Source data:
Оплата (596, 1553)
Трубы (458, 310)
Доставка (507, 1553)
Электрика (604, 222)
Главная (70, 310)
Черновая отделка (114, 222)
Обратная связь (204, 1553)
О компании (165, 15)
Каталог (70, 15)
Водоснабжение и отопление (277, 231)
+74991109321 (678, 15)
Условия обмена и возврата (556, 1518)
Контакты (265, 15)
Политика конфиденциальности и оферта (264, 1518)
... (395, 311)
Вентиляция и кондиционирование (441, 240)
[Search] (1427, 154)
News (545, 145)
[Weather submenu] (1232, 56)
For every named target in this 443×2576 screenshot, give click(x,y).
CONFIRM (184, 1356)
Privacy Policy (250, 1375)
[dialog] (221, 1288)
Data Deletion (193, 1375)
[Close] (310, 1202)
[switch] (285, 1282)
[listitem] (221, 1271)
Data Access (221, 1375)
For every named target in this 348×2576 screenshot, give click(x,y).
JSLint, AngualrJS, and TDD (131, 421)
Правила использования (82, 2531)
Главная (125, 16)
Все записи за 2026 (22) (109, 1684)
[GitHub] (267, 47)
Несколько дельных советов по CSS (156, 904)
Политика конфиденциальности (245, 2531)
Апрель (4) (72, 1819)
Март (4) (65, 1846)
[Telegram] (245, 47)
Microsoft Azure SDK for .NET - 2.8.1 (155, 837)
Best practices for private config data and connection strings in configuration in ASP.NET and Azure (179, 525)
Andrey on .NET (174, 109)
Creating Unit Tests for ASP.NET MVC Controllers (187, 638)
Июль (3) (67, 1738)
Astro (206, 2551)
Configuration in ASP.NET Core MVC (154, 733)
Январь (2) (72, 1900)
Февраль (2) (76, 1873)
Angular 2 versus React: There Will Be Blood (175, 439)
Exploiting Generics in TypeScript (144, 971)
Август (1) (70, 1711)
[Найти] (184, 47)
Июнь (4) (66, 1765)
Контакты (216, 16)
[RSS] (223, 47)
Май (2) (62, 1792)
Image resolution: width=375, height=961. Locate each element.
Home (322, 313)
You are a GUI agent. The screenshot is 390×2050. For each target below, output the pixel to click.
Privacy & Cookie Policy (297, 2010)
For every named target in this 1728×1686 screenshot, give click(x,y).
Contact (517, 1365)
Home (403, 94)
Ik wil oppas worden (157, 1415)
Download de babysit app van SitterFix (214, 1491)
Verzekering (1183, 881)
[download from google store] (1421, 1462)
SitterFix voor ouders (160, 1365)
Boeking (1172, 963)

Work item:
Within the material above, copy exactly the lines from the line that holds "Июль (3) (67, 1738)" up to and including the line that holds "Image resolution: width=375, height=961.".

Reply:
Июль (3) (67, 1738)
Astro (206, 2551)
Configuration in ASP.NET Core MVC (154, 733)
Январь (2) (72, 1900)
Февраль (2) (76, 1873)
Angular 2 versus React: There Will Be Blood (175, 439)
Exploiting Generics in TypeScript (144, 971)
Август (1) (70, 1711)
[Найти] (184, 47)
Июнь (4) (66, 1765)
Контакты (216, 16)
[RSS] (223, 47)
Май (2) (62, 1792)
Image resolution: width=375, height=961. Locate each element.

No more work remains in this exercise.